Porém, é absolutamente natural que aqueles que se sentem atingidos pelo combate à impunidade, ou que acreditem que possam vir a ser atingidos, tentem refrear esse movimento. Isto já ocorreu em outros países que vivenciaram momentos semelhantes. Caberá ao Estado brasileiro e à sociedade de modo mais específico posicionarem-se em favor dos elevados valores constitucionais, tais como a democracia, a liberdade, a moralidade administrativa, a edificação de uma sociedade mais justa e humana, fundada na pluralidade de ideias e na igualdade de direitos. Estou convicto de que, desde a Constituição Federal de 1988, caminhamos nesse sentido. Talvez mais devagar do que gostaríamos ou mesmo por caminhos erráticos, mas certamente avançamos muito nos últimos 30 anos.

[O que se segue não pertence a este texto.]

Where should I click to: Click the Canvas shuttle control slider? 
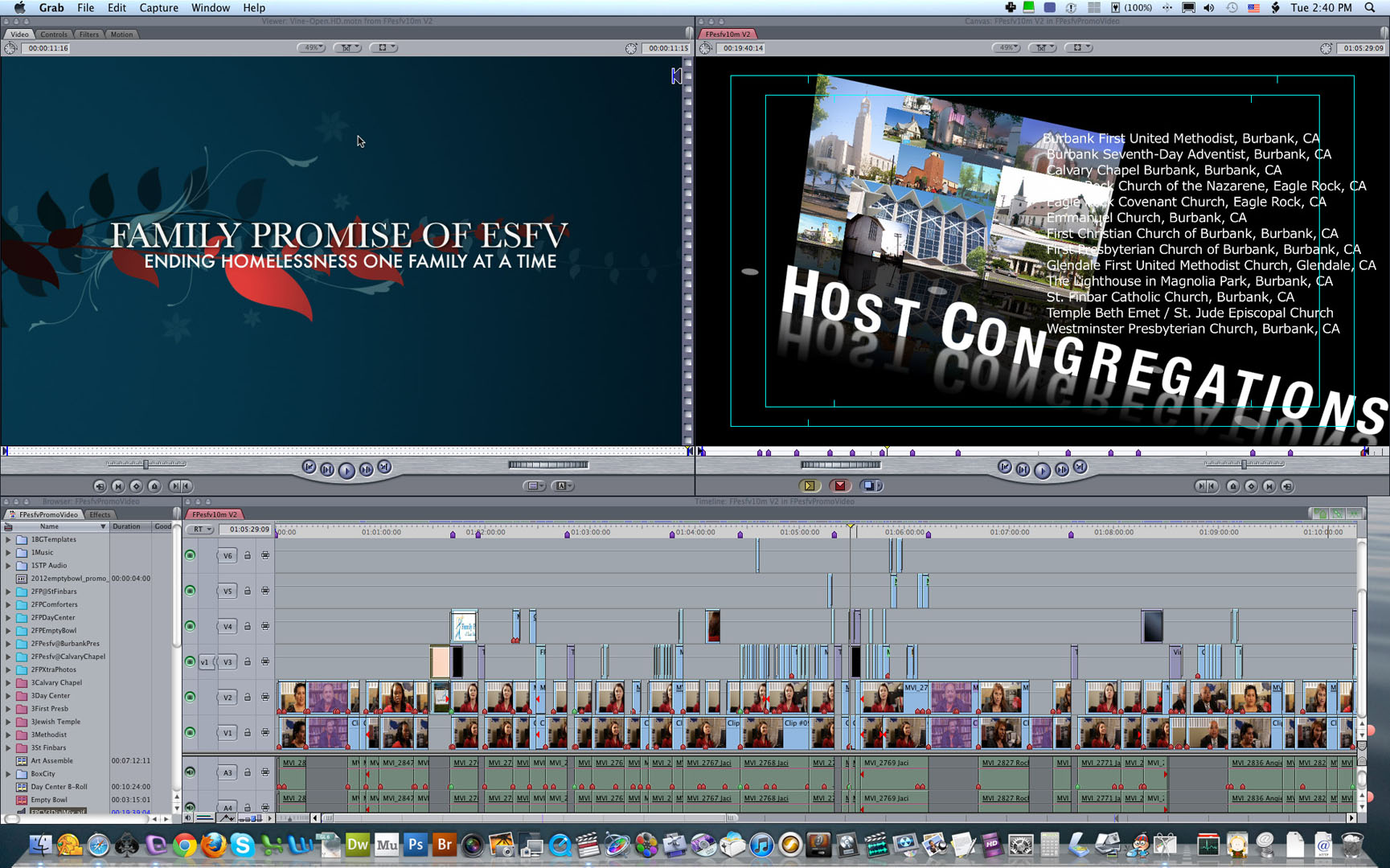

A advertência dada ao procurador Deltan Dallagnol, a aprovação da nova Lei de Abuso de Autoridade, o esvaziamento do projeto anticorrupção do ministro Sérgio Moro no Congresso foram derrotas recentes. É a pior fase desses seis anos de Lava Jato?
Cada episódio tem seu foro adequado de discussão, mas não faço essa avaliação de pior ou melhor momento da Lava Jato. Como magistrado, defendo minhas convicções com aquilo que vejo no processo. Porém, após quase seis anos, vejo com naturalidade a existência de avanços e retrocessos no combate à impunidade e à corrupção. Certamente teremos diversos outros avanços e alguns retrocessos. Outras vezes correções de rumos serão necessárias.

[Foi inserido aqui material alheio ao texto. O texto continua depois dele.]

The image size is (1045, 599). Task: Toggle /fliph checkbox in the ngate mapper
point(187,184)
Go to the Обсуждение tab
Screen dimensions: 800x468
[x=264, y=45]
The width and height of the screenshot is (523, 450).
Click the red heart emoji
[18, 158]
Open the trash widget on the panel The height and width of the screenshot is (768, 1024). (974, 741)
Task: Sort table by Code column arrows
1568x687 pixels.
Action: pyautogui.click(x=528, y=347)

De toda forma, vejo que nesse período o Brasil demonstrou muita maturidade, com solidez das instituições, com liberdades públicas respeitadas e ordem social. Desde 1988 vivemos num Estado que ainda é desigual e injusto, mas que se aperfeiçoa na busca de um lugar ao sol. Acredito que avançamos num bom caminho e as dificuldades são próprias da democracia e da multiplicidade de opiniões e interesses. Os aspectos positivos devem ser extremamente valorizados. E é exatamente isso que passará para a história: uma sociedade que passou por grandes modificações no cenário político, social e jurídico, a demonstrar que o jovem País começa a atingir a idade adulta, enfrentando seus próprios problemas e dramas, mas sem convulsões, no seu mais longo período de democracia e paz.